- Required work:
Each line in the records below, from the one that contains "Task: Click the Japanese tweet body text" to the one that contains "Click the Zoom", should be reproduced exactly, the first and last included.

- Supplied material:
########
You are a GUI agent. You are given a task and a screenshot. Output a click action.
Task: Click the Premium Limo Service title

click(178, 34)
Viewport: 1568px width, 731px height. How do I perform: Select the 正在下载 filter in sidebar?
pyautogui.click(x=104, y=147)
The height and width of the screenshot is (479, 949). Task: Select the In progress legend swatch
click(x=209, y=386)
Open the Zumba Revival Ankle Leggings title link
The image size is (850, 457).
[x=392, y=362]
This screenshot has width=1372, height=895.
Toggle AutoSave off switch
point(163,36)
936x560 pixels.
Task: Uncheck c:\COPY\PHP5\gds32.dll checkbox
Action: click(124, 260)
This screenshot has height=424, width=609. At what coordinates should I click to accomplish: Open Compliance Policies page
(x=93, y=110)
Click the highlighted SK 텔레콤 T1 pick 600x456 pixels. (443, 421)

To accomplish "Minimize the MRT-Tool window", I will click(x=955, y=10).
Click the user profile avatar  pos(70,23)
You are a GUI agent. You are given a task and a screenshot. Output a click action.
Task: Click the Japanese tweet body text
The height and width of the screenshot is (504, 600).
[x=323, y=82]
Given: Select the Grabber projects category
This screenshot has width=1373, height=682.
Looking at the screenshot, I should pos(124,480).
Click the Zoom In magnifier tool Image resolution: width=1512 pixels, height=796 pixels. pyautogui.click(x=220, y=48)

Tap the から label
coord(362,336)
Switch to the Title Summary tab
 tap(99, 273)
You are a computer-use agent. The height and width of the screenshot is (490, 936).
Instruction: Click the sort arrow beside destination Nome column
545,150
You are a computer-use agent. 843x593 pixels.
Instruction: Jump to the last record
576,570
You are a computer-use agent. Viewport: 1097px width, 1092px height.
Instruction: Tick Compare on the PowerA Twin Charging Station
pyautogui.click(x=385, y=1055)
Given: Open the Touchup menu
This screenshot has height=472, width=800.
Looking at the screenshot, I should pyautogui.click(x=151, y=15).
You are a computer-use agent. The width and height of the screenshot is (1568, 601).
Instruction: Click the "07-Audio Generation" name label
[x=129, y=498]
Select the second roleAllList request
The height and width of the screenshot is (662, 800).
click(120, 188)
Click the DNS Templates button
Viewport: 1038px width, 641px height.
########
- Solution:
Task: Click the Japanese tweet body text
The height and width of the screenshot is (504, 600).
[x=323, y=82]
Given: Select the Grabber projects category
This screenshot has width=1373, height=682.
Looking at the screenshot, I should pos(124,480).
Click the Zoom In magnifier tool Image resolution: width=1512 pixels, height=796 pixels. pyautogui.click(x=220, y=48)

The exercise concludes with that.